• Excerpted records
-- Opening Marker --
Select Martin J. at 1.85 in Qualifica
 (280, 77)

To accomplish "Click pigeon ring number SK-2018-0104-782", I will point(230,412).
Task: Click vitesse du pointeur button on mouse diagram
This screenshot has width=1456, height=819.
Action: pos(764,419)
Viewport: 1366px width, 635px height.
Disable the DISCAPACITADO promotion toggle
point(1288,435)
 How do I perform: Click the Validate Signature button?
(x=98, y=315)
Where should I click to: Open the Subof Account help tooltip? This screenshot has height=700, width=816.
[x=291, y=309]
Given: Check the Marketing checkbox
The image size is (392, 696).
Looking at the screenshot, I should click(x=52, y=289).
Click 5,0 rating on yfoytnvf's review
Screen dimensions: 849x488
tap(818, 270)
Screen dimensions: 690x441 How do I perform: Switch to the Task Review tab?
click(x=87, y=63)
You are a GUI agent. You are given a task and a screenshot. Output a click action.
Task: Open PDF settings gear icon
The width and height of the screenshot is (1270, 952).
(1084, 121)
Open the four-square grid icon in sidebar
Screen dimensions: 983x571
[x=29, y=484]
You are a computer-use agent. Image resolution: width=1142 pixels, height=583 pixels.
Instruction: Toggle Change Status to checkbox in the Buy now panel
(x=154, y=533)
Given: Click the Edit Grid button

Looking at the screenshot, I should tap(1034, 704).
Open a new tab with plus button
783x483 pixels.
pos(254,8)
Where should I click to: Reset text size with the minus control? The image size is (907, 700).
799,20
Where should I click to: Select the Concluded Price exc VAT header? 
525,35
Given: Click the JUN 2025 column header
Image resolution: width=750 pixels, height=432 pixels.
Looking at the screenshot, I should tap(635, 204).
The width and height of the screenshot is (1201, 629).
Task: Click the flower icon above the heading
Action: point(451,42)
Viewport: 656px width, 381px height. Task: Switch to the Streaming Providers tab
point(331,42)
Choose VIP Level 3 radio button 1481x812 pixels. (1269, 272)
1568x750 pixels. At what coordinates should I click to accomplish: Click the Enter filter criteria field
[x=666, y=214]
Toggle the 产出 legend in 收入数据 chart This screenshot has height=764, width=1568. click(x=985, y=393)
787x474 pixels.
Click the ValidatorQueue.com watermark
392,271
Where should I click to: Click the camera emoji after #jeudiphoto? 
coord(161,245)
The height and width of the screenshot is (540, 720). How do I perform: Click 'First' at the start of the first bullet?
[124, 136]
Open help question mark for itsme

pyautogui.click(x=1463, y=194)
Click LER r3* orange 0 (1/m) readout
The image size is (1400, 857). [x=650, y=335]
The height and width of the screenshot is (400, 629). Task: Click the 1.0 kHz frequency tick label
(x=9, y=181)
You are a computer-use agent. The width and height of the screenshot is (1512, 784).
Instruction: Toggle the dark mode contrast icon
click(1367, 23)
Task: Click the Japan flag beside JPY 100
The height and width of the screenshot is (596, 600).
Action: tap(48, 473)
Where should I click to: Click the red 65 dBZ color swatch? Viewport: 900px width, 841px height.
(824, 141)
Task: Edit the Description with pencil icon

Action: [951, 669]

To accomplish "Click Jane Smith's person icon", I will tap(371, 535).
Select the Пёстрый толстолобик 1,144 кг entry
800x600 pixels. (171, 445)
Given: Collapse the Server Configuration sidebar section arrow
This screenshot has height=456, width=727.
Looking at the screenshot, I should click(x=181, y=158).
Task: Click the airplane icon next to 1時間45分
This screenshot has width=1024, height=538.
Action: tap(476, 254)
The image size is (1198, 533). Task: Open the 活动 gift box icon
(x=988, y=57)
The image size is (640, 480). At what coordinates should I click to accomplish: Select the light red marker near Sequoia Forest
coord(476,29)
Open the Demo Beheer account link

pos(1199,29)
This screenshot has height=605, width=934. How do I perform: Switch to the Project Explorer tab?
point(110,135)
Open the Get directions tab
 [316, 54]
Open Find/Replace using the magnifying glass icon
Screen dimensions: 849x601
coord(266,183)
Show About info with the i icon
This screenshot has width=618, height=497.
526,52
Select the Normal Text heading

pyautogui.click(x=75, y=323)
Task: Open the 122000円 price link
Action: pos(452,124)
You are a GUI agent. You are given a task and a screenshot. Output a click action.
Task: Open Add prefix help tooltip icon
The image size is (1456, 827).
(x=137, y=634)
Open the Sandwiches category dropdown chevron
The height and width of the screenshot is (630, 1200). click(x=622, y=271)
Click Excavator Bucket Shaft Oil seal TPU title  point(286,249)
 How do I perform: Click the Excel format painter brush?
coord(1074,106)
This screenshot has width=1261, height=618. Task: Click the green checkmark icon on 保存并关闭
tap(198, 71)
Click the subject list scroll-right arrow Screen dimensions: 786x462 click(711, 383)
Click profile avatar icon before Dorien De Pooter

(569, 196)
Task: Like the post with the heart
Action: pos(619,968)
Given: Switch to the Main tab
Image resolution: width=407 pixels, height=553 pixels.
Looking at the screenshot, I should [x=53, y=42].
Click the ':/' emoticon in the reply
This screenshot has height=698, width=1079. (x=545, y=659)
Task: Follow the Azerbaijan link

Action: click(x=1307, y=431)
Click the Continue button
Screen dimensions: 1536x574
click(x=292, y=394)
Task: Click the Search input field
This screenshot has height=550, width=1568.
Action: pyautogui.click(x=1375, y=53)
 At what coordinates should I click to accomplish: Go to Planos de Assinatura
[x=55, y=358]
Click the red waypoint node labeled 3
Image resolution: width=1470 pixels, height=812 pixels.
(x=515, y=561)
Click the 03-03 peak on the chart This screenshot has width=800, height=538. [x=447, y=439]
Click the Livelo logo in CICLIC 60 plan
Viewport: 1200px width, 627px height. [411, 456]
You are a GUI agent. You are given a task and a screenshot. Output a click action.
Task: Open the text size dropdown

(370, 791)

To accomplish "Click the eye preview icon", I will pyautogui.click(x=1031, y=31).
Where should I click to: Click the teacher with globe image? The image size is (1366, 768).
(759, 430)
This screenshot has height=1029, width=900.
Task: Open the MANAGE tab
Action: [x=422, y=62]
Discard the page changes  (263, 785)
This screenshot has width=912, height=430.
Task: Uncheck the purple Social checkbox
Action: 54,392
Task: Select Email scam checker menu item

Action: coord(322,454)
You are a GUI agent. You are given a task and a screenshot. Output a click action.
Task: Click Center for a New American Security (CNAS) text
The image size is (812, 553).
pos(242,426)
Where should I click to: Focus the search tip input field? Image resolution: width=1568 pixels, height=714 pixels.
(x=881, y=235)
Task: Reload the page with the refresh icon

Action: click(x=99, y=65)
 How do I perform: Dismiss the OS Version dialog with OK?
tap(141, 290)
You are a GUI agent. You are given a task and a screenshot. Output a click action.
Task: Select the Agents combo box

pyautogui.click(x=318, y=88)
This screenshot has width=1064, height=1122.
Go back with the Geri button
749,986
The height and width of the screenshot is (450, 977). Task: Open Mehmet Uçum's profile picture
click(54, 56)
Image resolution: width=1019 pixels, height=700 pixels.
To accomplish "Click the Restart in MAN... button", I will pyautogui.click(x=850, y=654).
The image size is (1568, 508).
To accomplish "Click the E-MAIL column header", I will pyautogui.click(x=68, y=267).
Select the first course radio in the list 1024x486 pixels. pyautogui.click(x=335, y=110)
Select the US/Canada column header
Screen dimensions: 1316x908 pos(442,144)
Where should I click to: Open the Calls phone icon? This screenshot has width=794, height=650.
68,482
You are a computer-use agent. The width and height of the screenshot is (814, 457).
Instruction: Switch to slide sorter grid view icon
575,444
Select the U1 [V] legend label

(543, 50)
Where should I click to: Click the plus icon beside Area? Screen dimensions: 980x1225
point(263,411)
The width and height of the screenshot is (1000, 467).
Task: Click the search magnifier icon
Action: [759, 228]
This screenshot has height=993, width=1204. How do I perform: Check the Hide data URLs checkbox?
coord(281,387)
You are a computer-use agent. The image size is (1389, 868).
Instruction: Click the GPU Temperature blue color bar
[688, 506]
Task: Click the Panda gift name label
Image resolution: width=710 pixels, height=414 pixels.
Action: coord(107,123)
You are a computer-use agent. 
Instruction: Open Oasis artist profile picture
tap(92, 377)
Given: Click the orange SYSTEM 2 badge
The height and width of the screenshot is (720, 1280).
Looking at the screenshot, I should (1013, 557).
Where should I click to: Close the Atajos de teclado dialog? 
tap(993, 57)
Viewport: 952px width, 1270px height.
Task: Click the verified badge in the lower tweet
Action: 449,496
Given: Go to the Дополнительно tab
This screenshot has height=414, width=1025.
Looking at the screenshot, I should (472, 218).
-- Closing Marker --
Every line above that carries the string "radio" should be copied.

• Solution for this problem
Choose VIP Level 3 radio button 1481x812 pixels. (1269, 272)
Select the first course radio in the list 1024x486 pixels. pyautogui.click(x=335, y=110)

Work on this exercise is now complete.